La solution fut alors la suivante : il fallait laisser le temps au cheval d'être rééduqué, par l'apprentissage des bonnes bases, et pour commencer, lui expliquer gentiment que la règle première est de s'écarter quand 2-pattes le demande. Et puis, nous souhaitions pouvoir être tranquilles dans le pré ! Dès qu'on arrivait, il nous "sautait" dessus, chassait Lune etc... Tout de suite, sans bonjour ni rien, on lui enfilait licol ou caveçon, la carrière étant trop grande et Mat trop terrible pour un travail en liberté efficace, et on le mettait au travail.

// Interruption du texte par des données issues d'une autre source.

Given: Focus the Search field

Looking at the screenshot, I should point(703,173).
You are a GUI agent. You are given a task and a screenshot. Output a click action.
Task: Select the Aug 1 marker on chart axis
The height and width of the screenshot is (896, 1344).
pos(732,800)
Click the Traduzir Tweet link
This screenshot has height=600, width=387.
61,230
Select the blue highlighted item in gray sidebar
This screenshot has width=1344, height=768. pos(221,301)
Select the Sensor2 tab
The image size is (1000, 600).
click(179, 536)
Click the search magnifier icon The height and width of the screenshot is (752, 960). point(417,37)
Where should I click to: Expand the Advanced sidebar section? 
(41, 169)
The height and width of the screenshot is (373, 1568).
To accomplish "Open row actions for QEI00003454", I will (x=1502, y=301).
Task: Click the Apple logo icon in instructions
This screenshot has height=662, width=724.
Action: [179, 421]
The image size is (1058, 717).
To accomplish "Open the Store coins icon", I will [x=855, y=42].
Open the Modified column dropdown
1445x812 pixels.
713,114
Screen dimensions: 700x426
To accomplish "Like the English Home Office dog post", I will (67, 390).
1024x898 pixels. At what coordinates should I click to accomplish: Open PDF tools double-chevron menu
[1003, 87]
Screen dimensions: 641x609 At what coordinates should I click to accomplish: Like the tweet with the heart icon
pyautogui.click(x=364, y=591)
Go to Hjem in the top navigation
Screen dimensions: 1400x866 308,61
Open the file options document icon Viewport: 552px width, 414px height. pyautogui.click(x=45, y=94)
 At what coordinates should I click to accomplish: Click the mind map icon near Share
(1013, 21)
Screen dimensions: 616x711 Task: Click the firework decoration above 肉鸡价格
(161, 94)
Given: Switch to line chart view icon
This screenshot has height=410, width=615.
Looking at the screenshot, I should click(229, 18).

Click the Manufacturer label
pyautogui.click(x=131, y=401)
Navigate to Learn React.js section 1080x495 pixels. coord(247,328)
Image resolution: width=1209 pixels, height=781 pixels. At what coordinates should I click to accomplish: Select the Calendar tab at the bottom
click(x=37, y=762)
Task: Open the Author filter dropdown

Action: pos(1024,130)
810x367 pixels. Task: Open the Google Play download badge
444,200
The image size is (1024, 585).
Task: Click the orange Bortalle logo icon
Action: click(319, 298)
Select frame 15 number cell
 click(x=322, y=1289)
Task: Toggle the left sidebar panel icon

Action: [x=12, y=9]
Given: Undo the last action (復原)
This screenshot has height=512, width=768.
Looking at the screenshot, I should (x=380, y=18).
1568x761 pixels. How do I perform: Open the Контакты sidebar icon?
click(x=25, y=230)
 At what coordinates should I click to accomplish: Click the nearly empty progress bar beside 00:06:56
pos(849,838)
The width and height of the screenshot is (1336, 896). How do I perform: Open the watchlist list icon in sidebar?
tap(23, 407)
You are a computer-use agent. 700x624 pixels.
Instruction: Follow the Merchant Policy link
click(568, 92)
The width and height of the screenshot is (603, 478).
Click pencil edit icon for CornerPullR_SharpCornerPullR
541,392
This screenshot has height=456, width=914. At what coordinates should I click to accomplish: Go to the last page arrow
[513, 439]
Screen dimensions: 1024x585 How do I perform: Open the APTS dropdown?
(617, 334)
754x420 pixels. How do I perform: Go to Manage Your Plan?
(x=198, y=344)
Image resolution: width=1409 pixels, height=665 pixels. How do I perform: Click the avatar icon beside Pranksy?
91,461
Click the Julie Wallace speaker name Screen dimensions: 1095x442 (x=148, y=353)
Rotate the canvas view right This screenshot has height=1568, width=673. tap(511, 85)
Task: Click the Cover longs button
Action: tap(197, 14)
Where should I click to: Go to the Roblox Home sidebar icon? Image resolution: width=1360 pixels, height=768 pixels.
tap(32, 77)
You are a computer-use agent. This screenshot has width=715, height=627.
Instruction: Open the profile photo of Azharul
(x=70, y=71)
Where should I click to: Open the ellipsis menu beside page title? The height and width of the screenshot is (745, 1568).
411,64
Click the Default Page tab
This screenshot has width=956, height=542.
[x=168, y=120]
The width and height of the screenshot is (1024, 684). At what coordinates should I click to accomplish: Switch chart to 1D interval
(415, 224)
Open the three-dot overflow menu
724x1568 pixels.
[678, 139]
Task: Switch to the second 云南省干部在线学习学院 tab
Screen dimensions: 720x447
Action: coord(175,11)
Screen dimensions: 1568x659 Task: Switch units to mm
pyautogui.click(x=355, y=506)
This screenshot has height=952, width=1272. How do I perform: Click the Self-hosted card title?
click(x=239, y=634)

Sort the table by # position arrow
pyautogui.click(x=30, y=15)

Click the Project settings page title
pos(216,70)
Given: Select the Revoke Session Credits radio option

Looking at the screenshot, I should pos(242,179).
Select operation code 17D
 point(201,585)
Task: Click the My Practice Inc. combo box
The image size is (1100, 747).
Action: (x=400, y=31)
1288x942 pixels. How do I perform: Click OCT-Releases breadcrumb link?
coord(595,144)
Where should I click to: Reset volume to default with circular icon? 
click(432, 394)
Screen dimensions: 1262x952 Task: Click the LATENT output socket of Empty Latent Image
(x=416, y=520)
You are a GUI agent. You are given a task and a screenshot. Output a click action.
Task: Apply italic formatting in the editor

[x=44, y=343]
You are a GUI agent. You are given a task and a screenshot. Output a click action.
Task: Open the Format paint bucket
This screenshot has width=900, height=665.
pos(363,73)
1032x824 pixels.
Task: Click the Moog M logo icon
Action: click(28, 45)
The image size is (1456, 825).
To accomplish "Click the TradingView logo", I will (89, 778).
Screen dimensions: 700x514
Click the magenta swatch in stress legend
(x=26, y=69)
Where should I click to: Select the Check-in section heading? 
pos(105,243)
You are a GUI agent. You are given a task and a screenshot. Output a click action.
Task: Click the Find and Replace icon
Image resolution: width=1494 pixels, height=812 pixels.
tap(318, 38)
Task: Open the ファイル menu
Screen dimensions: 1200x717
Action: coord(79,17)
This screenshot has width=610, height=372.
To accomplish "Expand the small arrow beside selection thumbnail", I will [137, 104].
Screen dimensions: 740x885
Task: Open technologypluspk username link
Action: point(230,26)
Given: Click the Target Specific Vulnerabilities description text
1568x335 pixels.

Beaucoup sont adeptes du join-up, ou de ses variantes, qui consiste à faire courir en liberté, dans un rond, un cheval jusqu'à ce qu'il "cède". Ce n'est pas une technique que j'aime particulièrement utiliser car elle est punitive d'office. Mal menée, poussée à l’excès, elle peut conduire à un phénomène nommé "résignation acquise" qui consiste en une forme de suicide du cerveau qui permet à la proie d'accepter la mort venue du prédateur. Toujours mal menée, mais en douceur c'est simplement un travail plus ou moins bon ou mauvais. Mat, de par son comportement, était tout disposé à subir une forme un peu agressive de ce principe. Il y a donc eu droit, mais il a aussi eu droit à des formes de travail plus classique, qui dans le fond on un effet similaire : détendre le cheval par le mouvement, l'inciter, voire l'obliger à se mouvoir à notre demande. Systématiquement, lorsque nous arrivions au pré, il se comportait mal et avait droit à une séance énergique de longe. Cela a permit de bien lisser les choses et surtout de donner l'occasion de ne plus punir et de récompenser, de tisser des liens plus sains. Avec un cheval posant des problèmes récurrents, c'est toujours ce vers quoi il faut tendre. Avec le temps, le comportement de Mat c'est suffisamment amélioré pour que cela ne soit plus nécessaire.